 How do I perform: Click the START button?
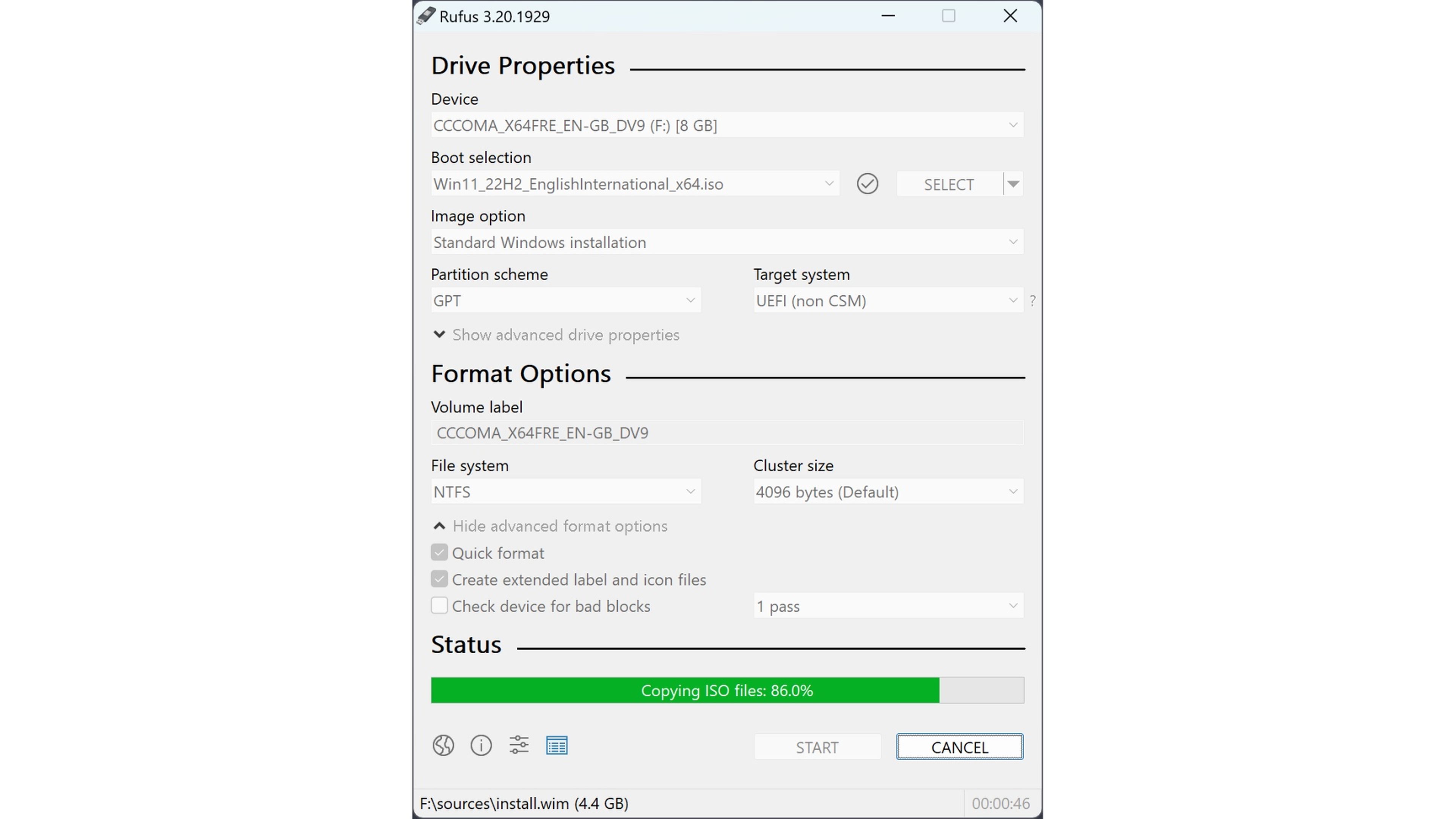click(817, 747)
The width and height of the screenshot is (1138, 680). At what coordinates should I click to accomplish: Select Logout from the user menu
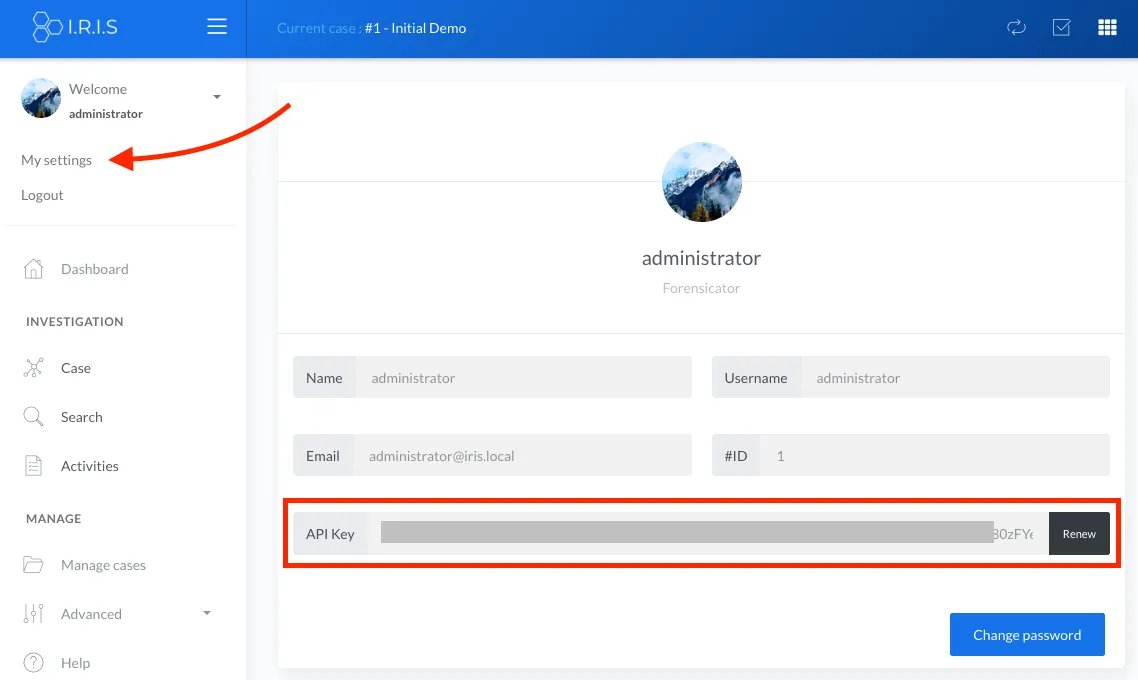(x=42, y=195)
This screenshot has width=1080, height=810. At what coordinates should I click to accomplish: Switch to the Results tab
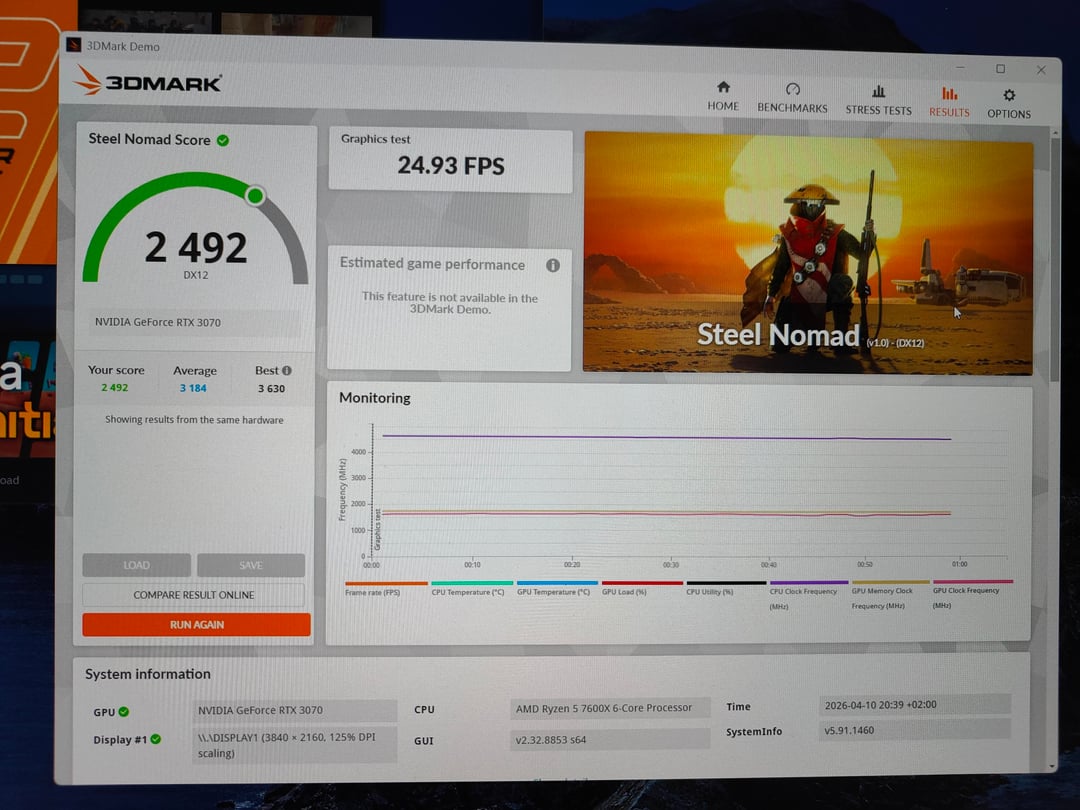[x=949, y=101]
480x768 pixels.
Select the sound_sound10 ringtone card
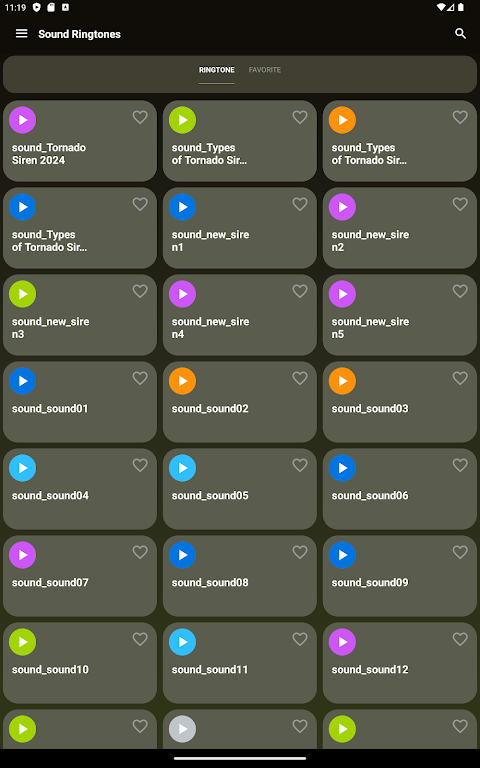click(80, 663)
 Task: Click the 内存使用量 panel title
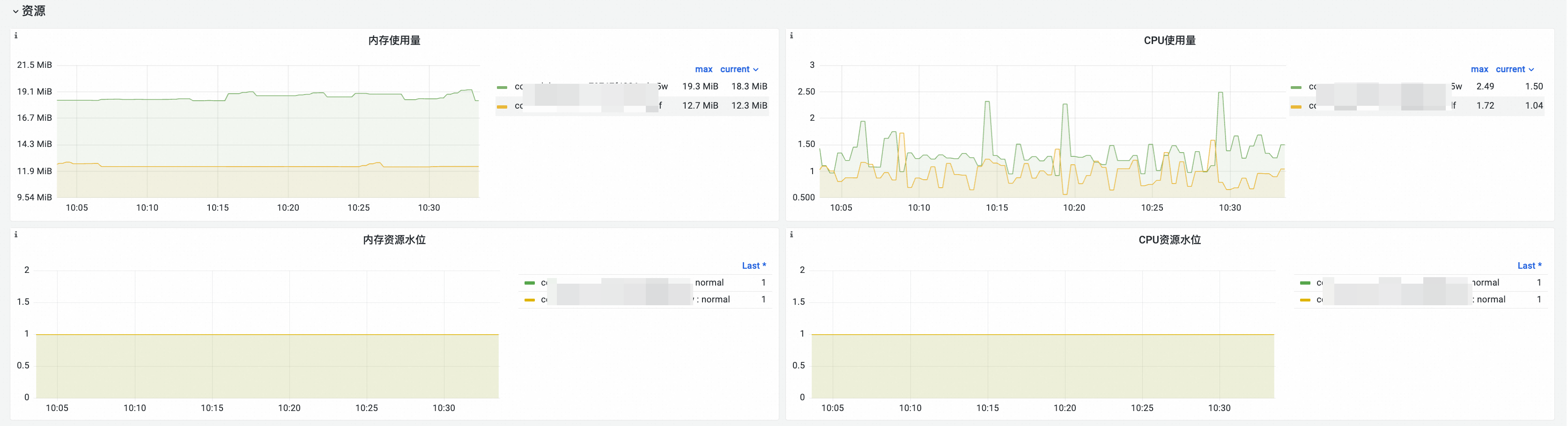[x=394, y=41]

--------------------------------------------------

→ **EXERCISE GOAL**
No pictures go in the copy. Retype exactly the lines from the one with "480x768 pixels." through the last line of the entries above, both included, and nothing more.

→ **TASK RESPONSE**
480x768 pixels.
Select the sound_sound10 ringtone card
click(80, 663)
 Task: Click the 内存使用量 panel title
[x=394, y=41]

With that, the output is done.